Known for a unique artistic vocabulary in which stone and canvas, painting and sculpture are employed to create powerfully expressive works, Moyer considers her new wall-mounted pieces to be emphatically about qualities of painting, surface light, and layers. The new works bring in a plaster component that references the historic surface of fresco while simultaneously representing construction and stucco, the bridge of materials between the industrial and art. Still incorporating stone remnants as an integral part of the composition, the paintings’ surfaces are more intimate, rich, complex and painterly. Building layers with hand-applied plaster, Moyer creates richly nuanced surfaces, thickly impastoed in certain areas, smooth and glossy in others. Moyer relates her creative process to “going with the flow,” a journey of acceptance and moving forward. Taking inspiration from external stimuli—the materials she uses and the space between herself and the world—Moyer follows an instinctual guiding force. She states, “It’s a relaxation into the given path, but that doesn’t eliminate the pain of the terrain.” With these new works, Moyer delves deep to create paintings that reflect a very personal process.
The sculptures on view in the front gallery, each composed of joined panels held together by tension visually mirror the act of codependency. The works serve as both complement and counterpoint to the paintings in the main gallery. Juxtaposing forms that alternate between the biomorphic and geometric, they are composed of soapstone remnants from the artist’s home and aggregate concrete (similar to terrazzo), partnered with hand-poured concrete segments. The exposed concrete joints reveal an assemblage of stones gathered from beaches along the Long Island Sound. Sandblasted to echo found fragments of sea wall near the artist’s home, the markings emphasize the passage of time represented through erosion.
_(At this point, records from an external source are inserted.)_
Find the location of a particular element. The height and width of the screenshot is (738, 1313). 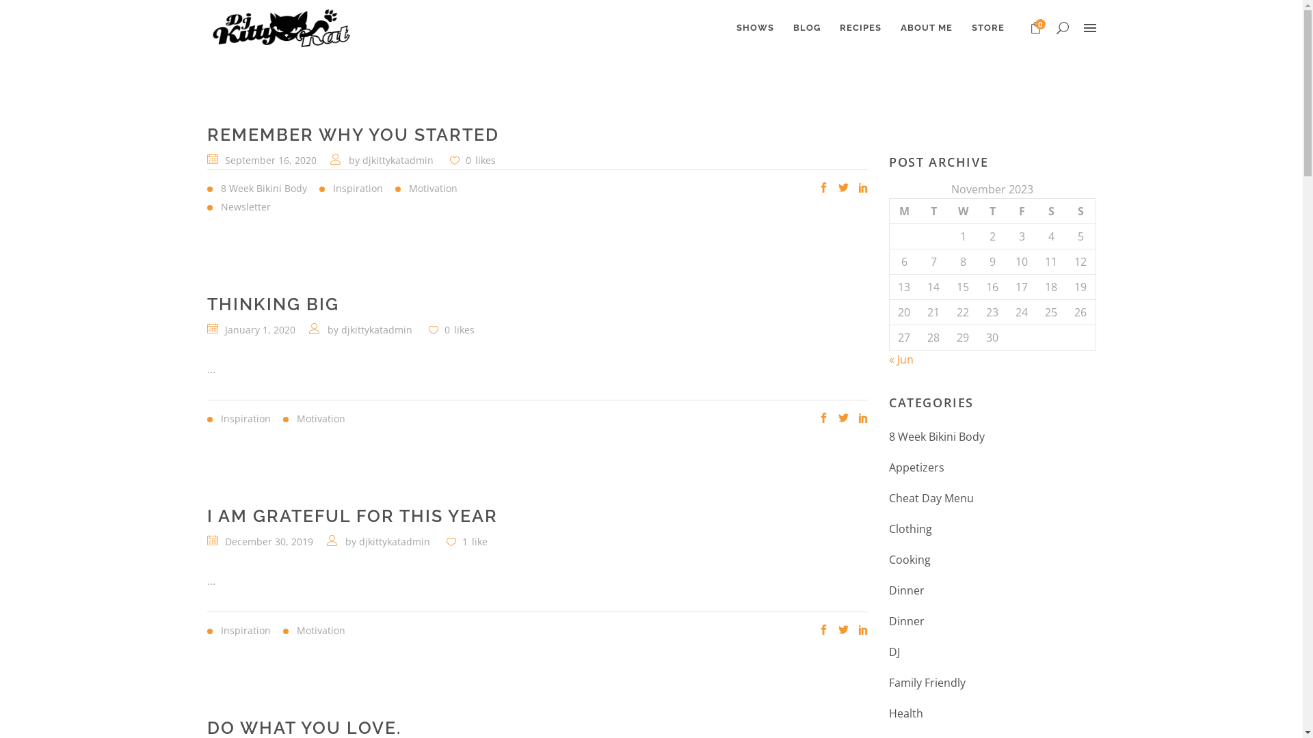

'djkittykatadmin' is located at coordinates (397, 159). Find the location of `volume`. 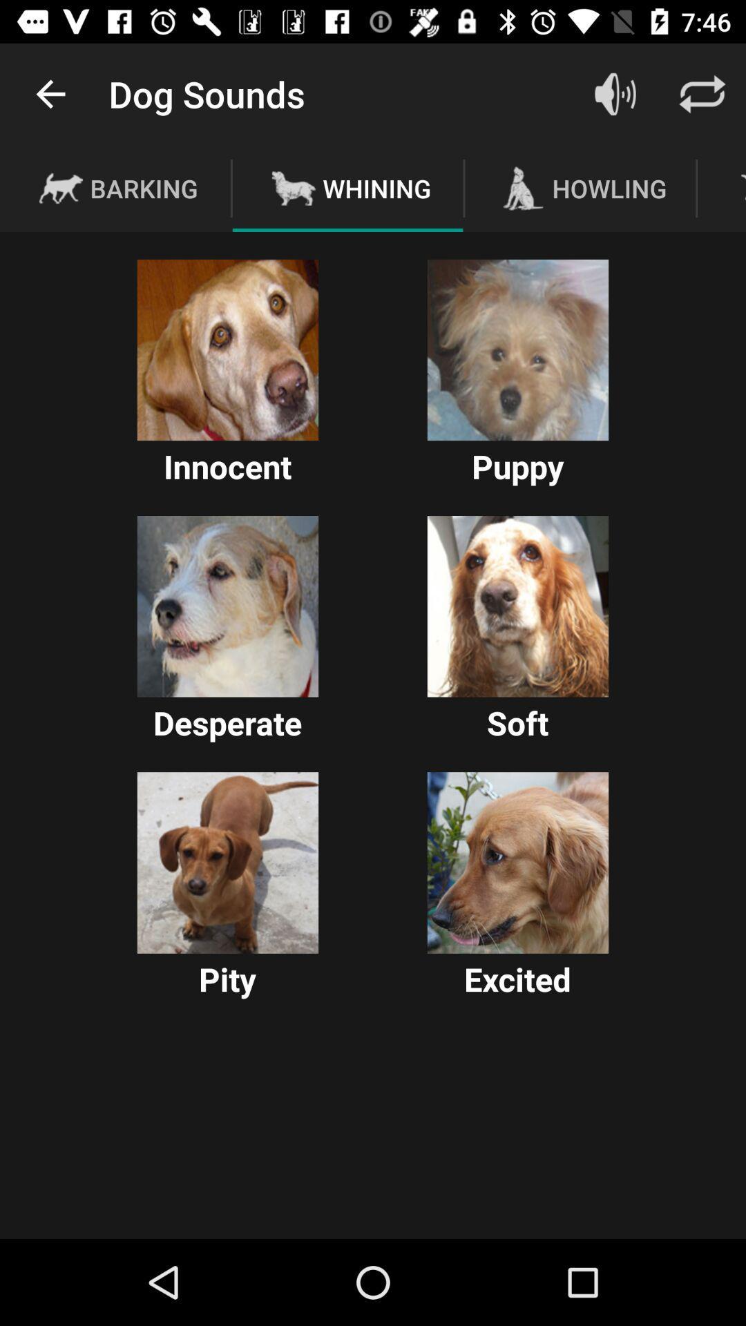

volume is located at coordinates (615, 93).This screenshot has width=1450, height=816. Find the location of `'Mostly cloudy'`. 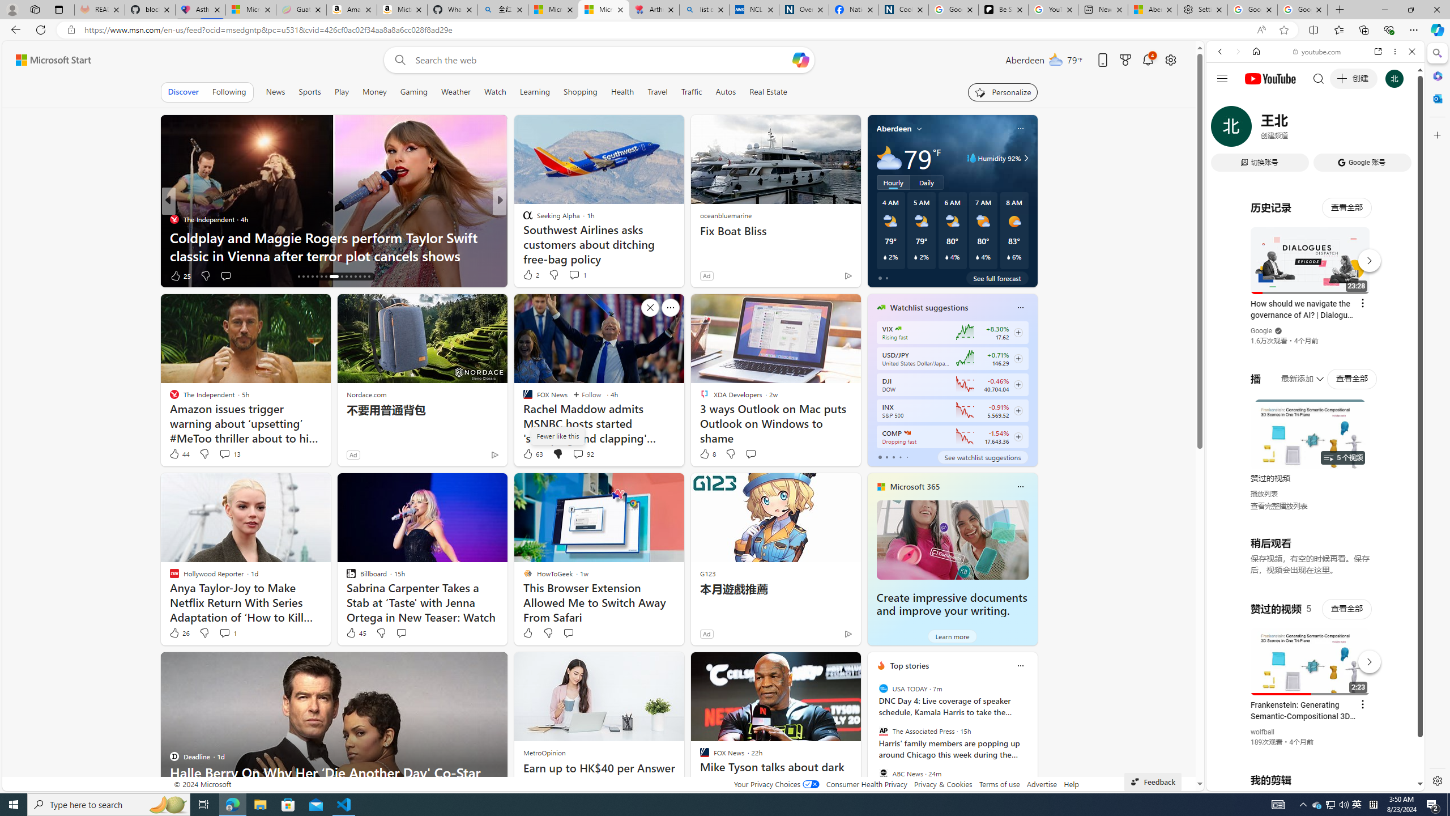

'Mostly cloudy' is located at coordinates (889, 157).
Sam Moyer’s first solo public art installation, Doors for Doris, commissioned by Public Art Fund, is on view at the entrance to Central Park on Doris C. Freedman Plaza through September 12, 2021. Her works are featured in prominent public collections, including the Whitney Museum of American Art, New York; the Yale University Art Gallery, New Haven; the Morgan Library, New York; the Museum of Modern Art, New York; the Louis Vuitton Foundation, Paris; The Aïshti Foundation, Beirut; and the Davis Museum, Wellesley College, Massachusetts. Moyer has exhibited her work at The Drawing Center, New York; The Bass Museum, Miami, FL; University of Albany Art Museum, New York; The Public Art Fund, New York; White Flag Projects and The Contemporary Art Museum, St. Louis, MO; LAND, Los Angeles; and Tensta Konsthall, Stockholm. Moyer has participated in important group exhibitions, including Inherent Structure, Wexner Center for the Arts, Columbus, OH; Painting/Object, The FLAG Art Foundation, New York, NY; and Greater New York Between Spaces at PS1 Contemporary Art Center, Queens. In 2018 she was the subject of a large-scale solo presentation at Art Basel Unlimited.